# YOUR OBJECTIVE:
Look below for the line with "Instruction: Click the" and the line with "The height and"; repeat exactly those two lines and all lines between them, but no pictures.

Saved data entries
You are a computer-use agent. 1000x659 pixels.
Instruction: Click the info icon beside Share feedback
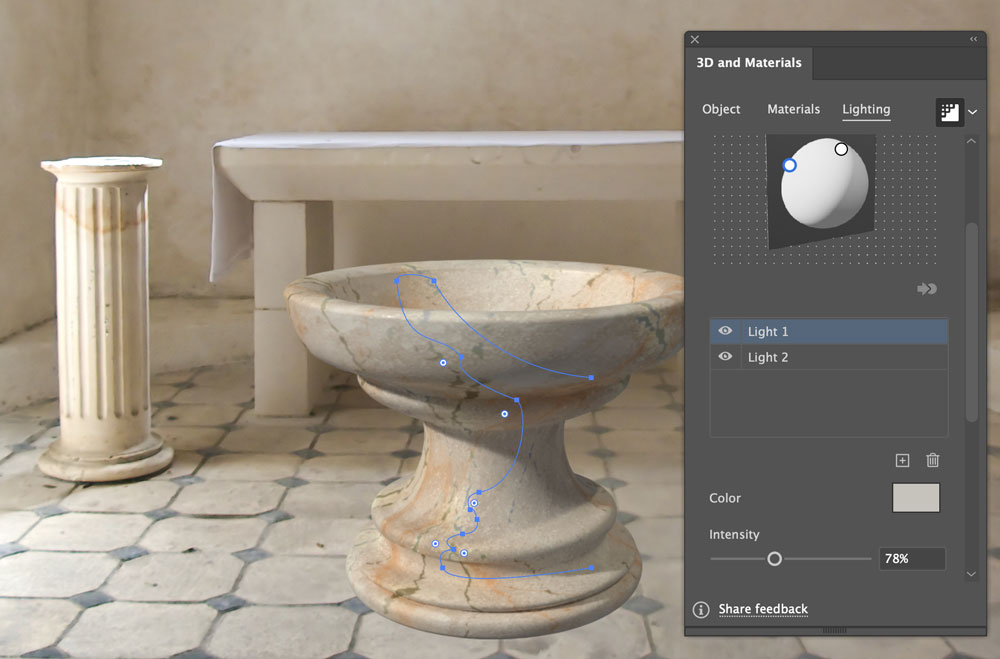click(x=701, y=609)
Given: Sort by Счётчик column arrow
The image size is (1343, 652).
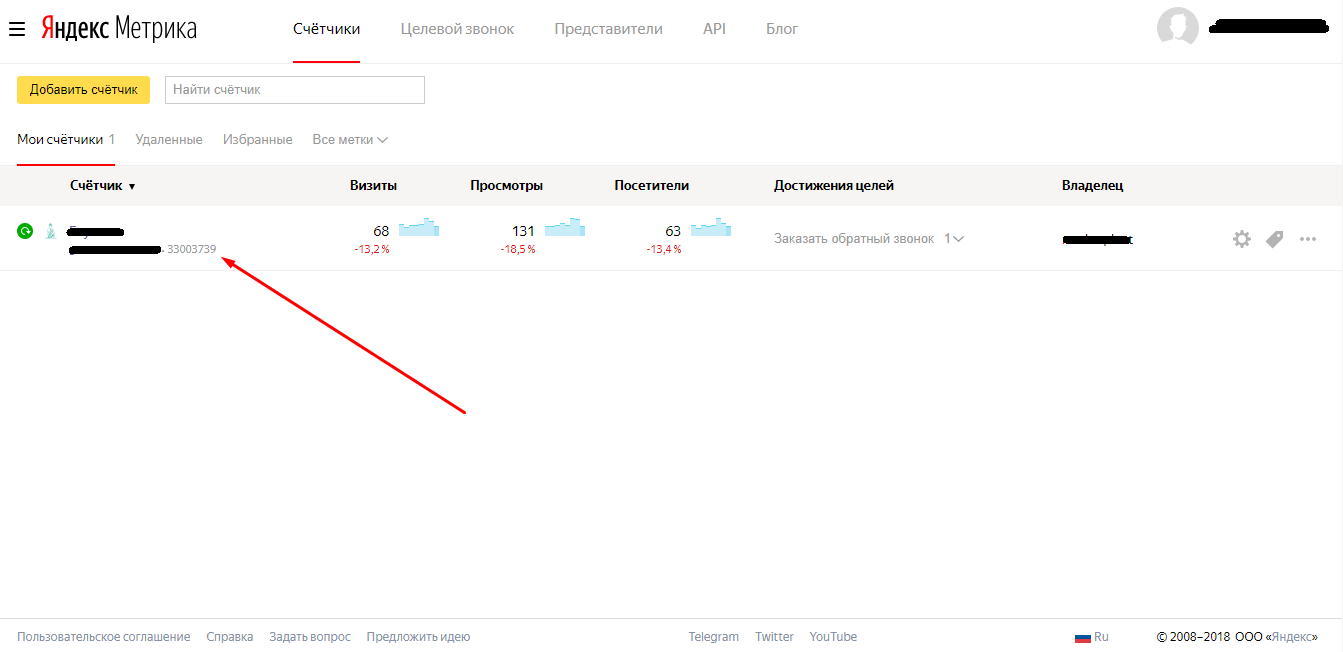Looking at the screenshot, I should pos(132,187).
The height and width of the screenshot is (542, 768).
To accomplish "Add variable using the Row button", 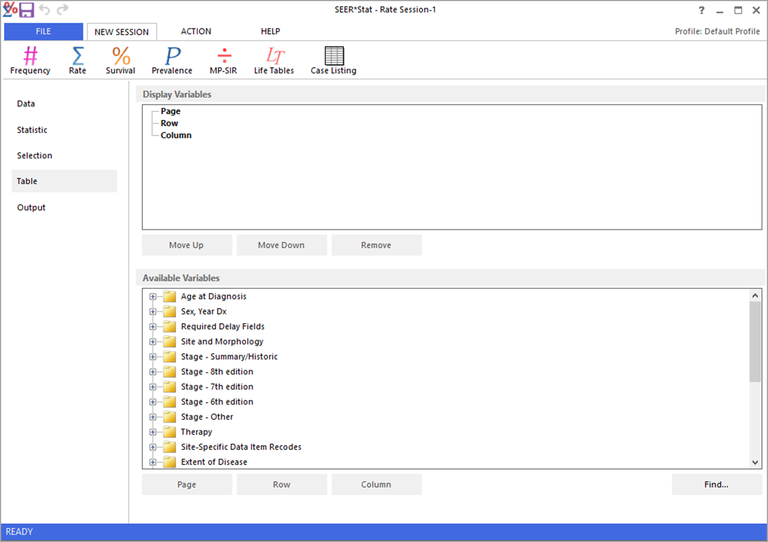I will click(281, 485).
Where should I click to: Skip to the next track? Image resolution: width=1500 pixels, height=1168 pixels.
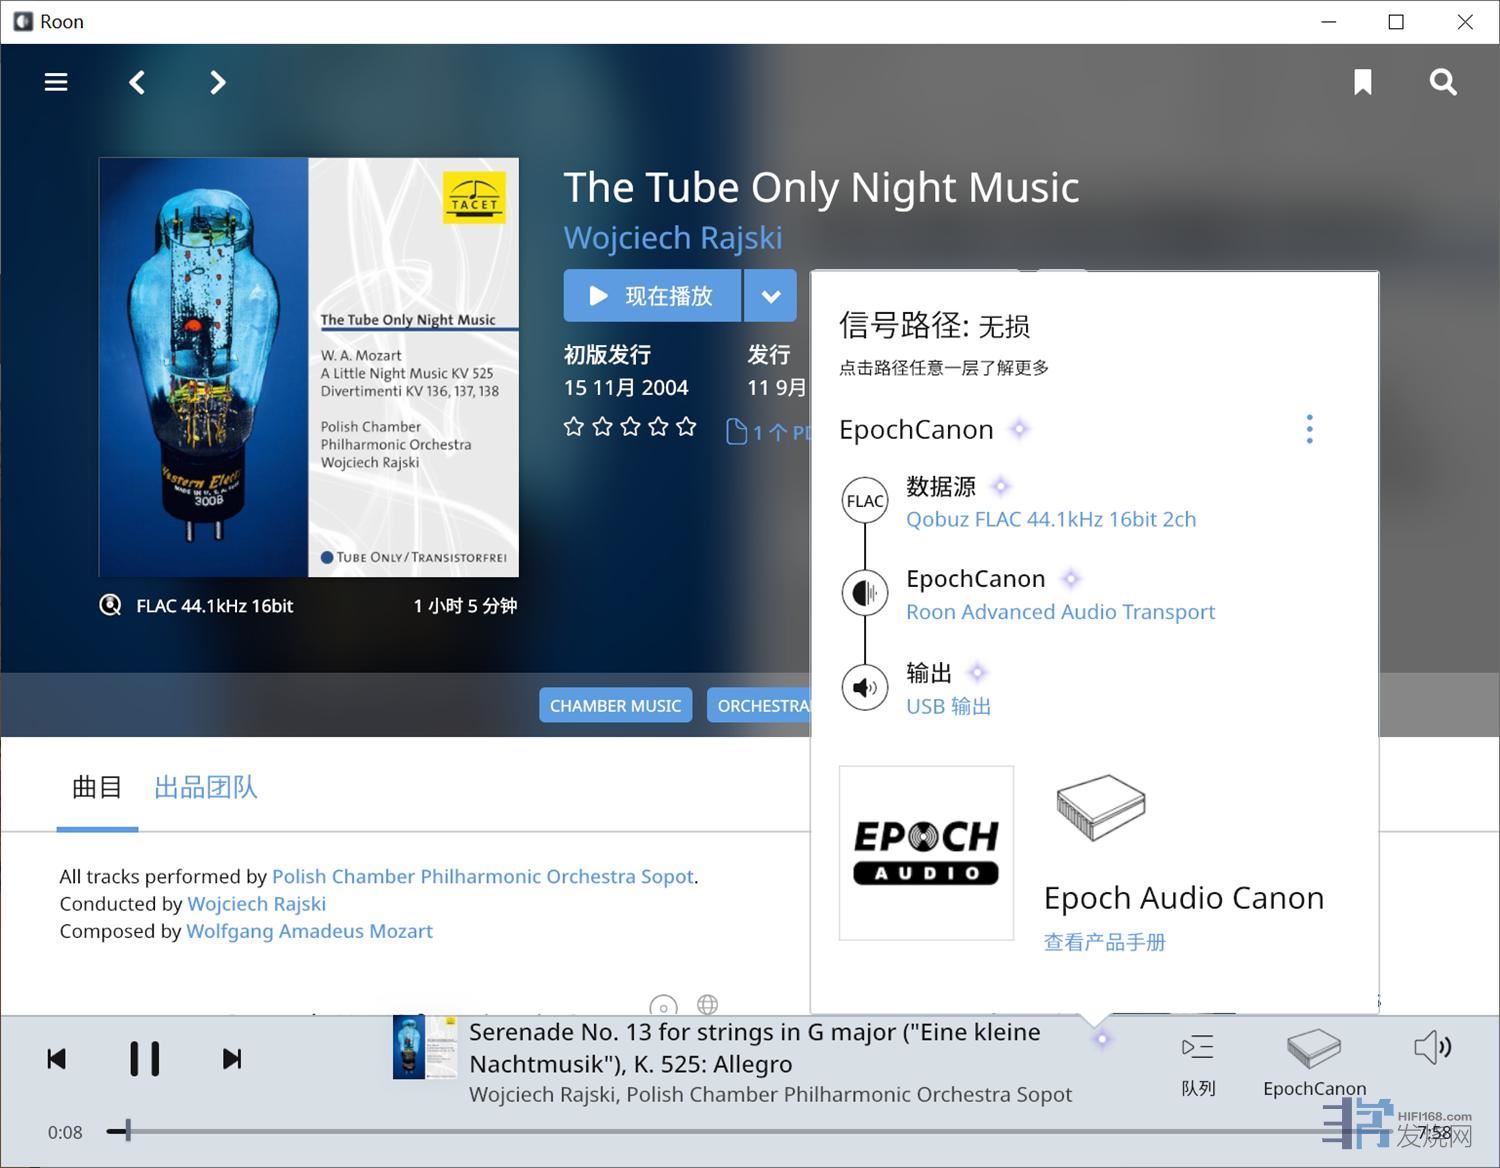tap(232, 1058)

# REPLY TO THE EXERCISE:
Instruction: Click the info icon beside Share feedback
click(x=701, y=609)
Given: Sort by Счётчик column arrow
The image size is (1343, 652).
Looking at the screenshot, I should pos(132,187).
The height and width of the screenshot is (542, 768).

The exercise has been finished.